*Tasks to perform*.
A. From the petrographic microscope passage, print everything from "The professional petrographic" down to "a petrographic microscope.".
B. List the polarizing components of the petrographic microscope that the passage on that microscope names.

*Page excerpt*.
⁂

The professional petrographic microscope has a substage condenser that can be centered and focused. The substage has field and aperture diaphragms. The polarizing components are the upper and lower polarizing devices, the Bertrand lens and its mounting (between the upper polarizing device and the ocular), an accessory flip-in lens for convergent light mounted as the top element of the condenser, and a graduated rotating stage with a removable click stop that can be activated to indicate a 45° rotation from any selected direction. The focus knob(s) and the stand are graduated to permit the determination of thickness by differential focusing. Figure 12-1 shows a petrographic microscope.
|Figure 12-1 PETROGRAPHIC MICROSCOPE|
The first polarizing devices were prisms fabricated from crystals of the mineral calcite specially cut and cemented back together according to the plan of Nicol (Nicol, 1828, as cited in Johannsen, 1968). Such devices were originally called nicol prisms (Johannsen, 1968). Now they are called nicols. Crystals of calcite, CaC03, were chosen because light that goes through this substance in certain directions is split into two distinctly different rays strongly polarized at 90° to each other that travel at widely different indices of refraction; thus, calcite has a high birefringence. Nicol used the plane on which he cemented the crystals back together as a plane of total reflection for the ray with the index of refraction most different from that of the cement.

⁂

*Data rows*.
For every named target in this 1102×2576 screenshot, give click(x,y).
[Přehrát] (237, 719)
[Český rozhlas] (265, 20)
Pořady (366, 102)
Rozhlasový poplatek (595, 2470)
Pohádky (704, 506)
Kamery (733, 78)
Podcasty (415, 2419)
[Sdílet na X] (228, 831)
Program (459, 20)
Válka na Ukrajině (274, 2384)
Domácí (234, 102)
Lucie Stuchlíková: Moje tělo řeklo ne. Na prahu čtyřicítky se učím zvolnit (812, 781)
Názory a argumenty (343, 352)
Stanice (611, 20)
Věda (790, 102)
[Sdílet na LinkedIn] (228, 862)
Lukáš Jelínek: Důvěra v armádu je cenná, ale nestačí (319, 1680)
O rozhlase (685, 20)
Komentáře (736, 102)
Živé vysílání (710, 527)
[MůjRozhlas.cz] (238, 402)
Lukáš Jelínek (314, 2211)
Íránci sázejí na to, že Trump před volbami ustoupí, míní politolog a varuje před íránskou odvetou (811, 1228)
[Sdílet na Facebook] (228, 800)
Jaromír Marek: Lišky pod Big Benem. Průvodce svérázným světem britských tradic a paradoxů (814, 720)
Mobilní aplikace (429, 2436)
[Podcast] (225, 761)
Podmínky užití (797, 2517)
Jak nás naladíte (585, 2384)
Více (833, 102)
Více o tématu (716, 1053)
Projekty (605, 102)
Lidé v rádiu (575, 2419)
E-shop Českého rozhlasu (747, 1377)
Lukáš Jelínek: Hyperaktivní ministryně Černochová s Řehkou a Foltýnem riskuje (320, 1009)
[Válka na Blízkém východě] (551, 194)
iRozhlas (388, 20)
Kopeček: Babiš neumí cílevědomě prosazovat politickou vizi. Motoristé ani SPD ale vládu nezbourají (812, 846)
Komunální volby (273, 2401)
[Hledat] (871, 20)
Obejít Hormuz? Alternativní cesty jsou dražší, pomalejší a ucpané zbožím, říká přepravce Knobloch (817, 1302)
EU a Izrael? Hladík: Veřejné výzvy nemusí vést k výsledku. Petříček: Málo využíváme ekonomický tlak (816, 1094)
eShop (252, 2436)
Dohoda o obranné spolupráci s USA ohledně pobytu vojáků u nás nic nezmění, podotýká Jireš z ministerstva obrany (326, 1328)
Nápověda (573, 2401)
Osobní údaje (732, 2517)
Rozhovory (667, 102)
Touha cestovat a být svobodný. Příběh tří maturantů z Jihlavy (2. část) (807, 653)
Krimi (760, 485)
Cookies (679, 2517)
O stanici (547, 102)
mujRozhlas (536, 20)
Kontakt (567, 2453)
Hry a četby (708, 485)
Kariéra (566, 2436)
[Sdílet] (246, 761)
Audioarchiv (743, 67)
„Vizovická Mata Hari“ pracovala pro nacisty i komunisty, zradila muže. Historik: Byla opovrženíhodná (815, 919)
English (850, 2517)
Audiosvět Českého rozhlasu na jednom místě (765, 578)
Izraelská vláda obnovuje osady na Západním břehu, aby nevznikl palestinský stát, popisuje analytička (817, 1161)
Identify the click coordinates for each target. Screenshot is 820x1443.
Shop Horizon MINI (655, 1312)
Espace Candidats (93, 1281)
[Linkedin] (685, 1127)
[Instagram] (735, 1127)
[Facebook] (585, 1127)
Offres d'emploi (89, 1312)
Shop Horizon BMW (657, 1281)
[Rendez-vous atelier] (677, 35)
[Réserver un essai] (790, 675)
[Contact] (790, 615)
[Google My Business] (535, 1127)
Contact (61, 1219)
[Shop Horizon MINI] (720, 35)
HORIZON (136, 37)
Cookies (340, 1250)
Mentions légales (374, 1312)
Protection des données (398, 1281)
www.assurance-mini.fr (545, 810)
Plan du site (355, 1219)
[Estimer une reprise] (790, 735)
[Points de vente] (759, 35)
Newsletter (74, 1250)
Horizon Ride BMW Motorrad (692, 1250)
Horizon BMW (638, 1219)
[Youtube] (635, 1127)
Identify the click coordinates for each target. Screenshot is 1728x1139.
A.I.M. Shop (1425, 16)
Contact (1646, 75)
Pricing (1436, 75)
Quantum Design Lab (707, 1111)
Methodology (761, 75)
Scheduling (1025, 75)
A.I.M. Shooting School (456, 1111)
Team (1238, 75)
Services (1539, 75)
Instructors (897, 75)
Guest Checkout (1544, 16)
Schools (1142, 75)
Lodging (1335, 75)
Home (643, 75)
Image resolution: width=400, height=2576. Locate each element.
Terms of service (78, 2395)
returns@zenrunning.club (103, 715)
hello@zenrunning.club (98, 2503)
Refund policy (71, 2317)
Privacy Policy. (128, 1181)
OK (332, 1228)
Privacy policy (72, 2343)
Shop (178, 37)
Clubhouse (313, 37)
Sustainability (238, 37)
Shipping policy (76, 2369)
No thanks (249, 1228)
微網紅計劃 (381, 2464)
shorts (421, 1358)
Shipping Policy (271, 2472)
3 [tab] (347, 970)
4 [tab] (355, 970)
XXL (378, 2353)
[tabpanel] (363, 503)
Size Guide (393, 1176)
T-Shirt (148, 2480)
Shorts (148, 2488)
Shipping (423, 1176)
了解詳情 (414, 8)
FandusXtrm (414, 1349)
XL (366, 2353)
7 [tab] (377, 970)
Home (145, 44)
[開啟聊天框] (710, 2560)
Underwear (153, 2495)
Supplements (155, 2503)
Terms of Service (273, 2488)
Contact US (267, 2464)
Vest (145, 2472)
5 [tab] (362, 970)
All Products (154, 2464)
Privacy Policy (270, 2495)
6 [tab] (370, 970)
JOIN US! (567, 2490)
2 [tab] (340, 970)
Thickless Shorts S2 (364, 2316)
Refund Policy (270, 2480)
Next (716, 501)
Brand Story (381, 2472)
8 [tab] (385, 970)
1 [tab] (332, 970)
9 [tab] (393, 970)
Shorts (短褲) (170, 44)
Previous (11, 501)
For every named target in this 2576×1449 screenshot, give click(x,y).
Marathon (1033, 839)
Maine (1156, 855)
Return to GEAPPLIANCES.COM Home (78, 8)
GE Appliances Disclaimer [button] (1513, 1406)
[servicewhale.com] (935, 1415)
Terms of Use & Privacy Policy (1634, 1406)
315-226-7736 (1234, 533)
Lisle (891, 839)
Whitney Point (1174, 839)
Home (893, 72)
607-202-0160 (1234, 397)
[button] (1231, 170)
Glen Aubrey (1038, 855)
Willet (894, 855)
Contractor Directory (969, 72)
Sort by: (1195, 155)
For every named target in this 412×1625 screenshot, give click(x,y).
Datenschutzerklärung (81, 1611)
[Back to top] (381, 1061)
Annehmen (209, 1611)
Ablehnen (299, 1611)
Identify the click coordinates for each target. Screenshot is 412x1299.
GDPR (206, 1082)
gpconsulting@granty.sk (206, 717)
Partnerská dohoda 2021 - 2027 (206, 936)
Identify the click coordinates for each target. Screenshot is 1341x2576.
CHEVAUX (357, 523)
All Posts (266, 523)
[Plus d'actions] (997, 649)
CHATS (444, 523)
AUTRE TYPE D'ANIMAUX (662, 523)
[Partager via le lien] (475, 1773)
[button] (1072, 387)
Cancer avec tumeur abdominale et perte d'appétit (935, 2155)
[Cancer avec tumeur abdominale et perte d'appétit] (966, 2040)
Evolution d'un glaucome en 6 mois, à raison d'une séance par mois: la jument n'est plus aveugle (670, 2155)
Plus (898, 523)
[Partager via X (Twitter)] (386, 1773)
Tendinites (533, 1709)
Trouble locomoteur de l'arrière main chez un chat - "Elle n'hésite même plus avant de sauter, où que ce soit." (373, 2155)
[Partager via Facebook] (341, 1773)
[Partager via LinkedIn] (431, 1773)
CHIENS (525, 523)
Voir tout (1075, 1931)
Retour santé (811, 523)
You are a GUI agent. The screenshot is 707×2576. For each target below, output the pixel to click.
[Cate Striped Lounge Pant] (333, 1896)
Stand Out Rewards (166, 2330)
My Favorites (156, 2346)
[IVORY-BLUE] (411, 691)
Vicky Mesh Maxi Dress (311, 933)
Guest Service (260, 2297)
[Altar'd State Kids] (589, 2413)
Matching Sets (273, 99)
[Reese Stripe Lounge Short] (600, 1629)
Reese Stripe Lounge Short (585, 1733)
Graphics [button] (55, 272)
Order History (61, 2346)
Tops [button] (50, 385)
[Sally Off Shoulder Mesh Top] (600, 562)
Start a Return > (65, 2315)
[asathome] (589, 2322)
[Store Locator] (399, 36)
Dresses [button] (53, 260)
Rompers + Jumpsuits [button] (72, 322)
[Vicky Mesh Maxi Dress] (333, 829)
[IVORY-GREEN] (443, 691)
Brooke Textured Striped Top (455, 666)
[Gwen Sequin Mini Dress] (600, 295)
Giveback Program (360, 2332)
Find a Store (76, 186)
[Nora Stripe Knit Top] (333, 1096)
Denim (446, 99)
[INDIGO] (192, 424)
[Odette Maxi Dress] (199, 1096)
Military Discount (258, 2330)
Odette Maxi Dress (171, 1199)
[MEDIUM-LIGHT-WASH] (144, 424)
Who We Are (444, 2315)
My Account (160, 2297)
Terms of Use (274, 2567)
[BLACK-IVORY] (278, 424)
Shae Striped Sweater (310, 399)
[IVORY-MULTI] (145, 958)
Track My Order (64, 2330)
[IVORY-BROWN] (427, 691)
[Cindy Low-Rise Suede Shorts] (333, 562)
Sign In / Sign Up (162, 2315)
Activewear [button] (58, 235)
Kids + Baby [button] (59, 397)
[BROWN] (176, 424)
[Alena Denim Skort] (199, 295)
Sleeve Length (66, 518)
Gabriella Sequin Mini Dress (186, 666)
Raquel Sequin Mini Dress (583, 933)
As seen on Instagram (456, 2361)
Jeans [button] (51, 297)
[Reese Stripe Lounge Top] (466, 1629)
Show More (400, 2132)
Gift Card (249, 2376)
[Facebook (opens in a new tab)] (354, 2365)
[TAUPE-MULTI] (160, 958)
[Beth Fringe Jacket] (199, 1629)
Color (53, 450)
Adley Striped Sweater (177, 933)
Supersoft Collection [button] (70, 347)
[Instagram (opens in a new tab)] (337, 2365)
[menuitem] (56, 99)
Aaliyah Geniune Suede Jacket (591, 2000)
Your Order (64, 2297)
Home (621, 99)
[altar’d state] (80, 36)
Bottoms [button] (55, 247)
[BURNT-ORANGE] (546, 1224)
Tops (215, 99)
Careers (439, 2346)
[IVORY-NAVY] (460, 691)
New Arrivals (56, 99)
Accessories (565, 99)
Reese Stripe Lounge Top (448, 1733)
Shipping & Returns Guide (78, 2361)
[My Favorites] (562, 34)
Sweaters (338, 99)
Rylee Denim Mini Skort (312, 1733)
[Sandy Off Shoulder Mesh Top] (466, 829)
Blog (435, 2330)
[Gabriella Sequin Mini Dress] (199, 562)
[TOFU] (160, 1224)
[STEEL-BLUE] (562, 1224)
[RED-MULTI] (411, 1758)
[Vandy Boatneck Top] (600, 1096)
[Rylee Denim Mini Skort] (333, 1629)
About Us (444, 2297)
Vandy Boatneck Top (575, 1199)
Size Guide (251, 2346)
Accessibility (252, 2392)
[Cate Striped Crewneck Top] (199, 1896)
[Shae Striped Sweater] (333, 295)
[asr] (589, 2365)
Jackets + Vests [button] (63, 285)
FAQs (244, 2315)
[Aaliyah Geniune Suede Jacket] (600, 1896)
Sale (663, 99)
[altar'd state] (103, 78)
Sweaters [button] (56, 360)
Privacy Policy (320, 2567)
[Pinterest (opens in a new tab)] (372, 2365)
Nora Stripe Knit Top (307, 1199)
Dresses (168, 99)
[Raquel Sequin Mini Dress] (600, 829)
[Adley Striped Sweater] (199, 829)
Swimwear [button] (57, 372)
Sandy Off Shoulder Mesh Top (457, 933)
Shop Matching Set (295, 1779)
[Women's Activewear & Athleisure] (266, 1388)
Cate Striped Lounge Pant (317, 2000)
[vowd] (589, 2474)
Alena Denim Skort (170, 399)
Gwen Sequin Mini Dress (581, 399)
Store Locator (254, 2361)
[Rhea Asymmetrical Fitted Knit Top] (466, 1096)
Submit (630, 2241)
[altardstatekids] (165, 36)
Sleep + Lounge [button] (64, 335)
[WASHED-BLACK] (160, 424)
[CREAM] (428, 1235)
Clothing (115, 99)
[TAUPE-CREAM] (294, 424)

⁂

*Results for the exercise*.
A.
The professional petrographic microscope has a substage condenser that can be centered and focused. The substage has field and aperture diaphragms. The polarizing components are the upper and lower polarizing devices, the Bertrand lens and its mounting (between the upper polarizing device and the ocular), an accessory flip-in lens for convergent light mounted as the top element of the condenser, and a graduated rotating stage with a removable click stop that can be activated to indicate a 45° rotation from any selected direction. The focus knob(s) and the stand are graduated to permit the determination of thickness by differential focusing. Figure 12-1 shows a petrographic microscope.

B.
- The upper and lower polarizing devices
- The Bertrand lens and its mounting (between the upper polarizing device and the ocular)
- An accessory flip-in lens for convergent light mounted as the top element of the condenser
- A graduated rotating stage with a removable click stop that can be activated to indicate a 45° rotation from any selected direction